DATA SHOWN >>
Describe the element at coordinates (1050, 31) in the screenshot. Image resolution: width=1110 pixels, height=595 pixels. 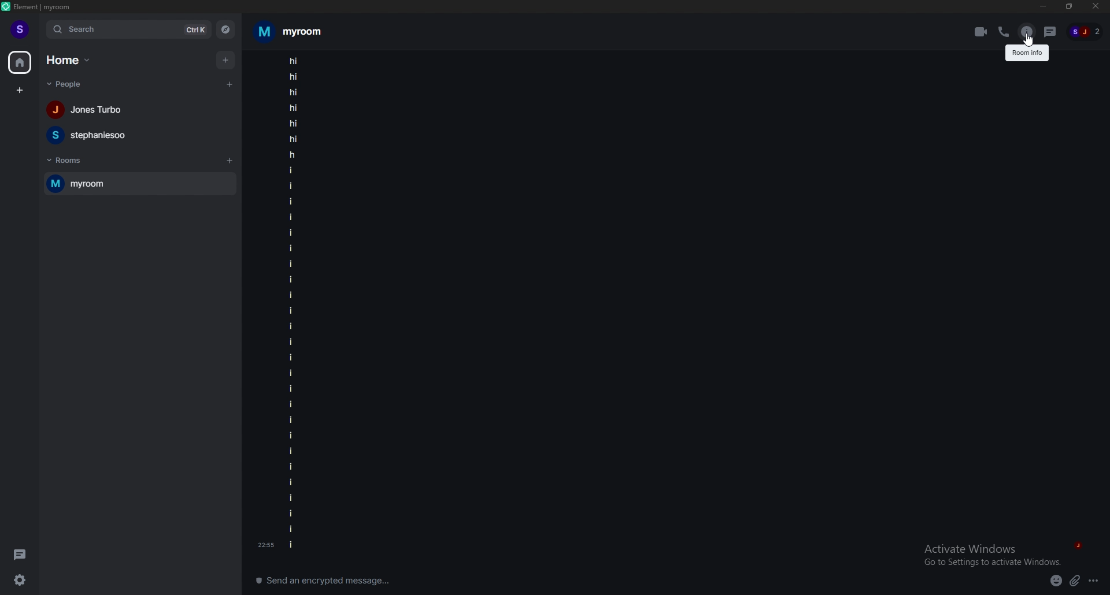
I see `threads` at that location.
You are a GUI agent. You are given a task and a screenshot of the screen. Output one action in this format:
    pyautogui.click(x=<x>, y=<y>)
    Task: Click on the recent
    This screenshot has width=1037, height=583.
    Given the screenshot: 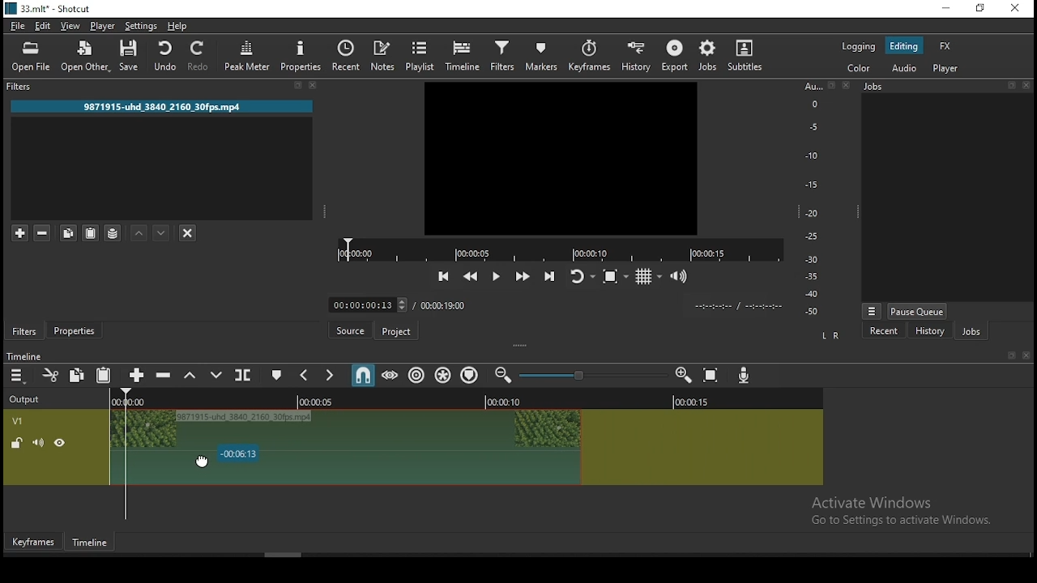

...

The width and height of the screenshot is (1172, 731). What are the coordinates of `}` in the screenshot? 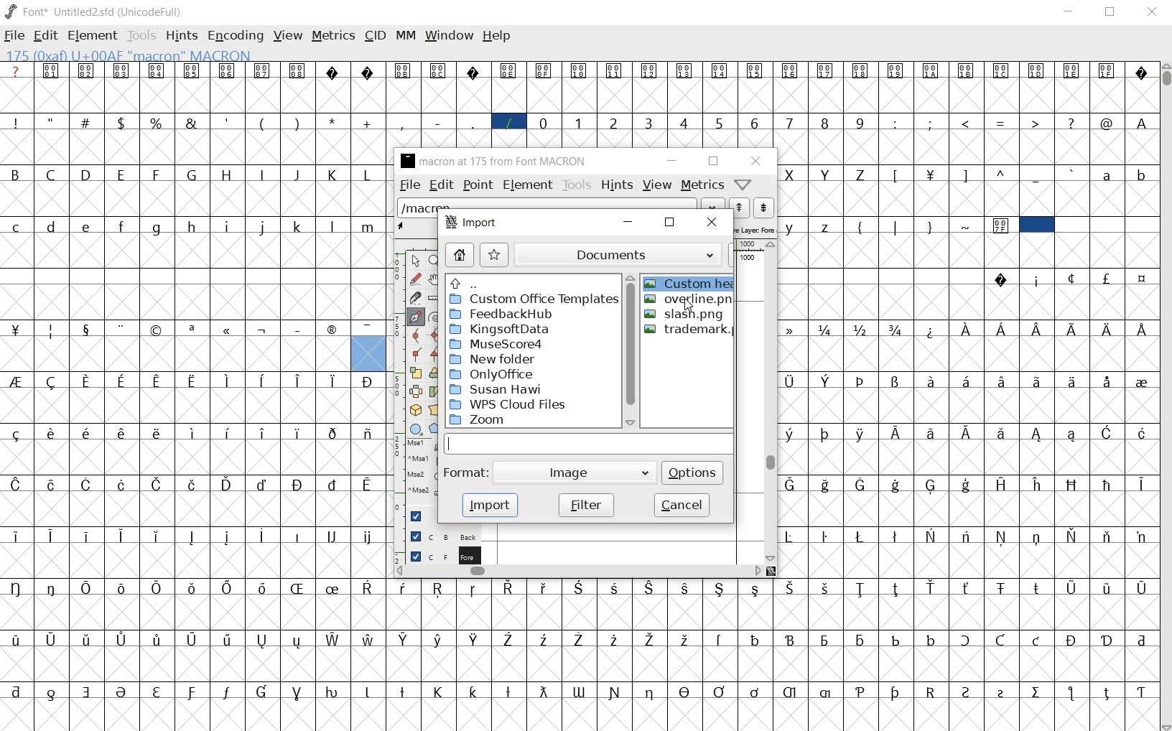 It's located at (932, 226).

SET TASK >>
Express the record lines from the line with "Describe the element" to the line with "at that location." as a Markdown table with the columns Row and Record line. Skip blank lines and leave the pictures out.

EXERCISE SOLUTION >>
| Row | Record line |
|---|---|
| 1 | Describe the element at coordinates (1050, 31) in the screenshot. Image resolution: width=1110 pixels, height=595 pixels.  |
| 2 | I see `threads` at that location. |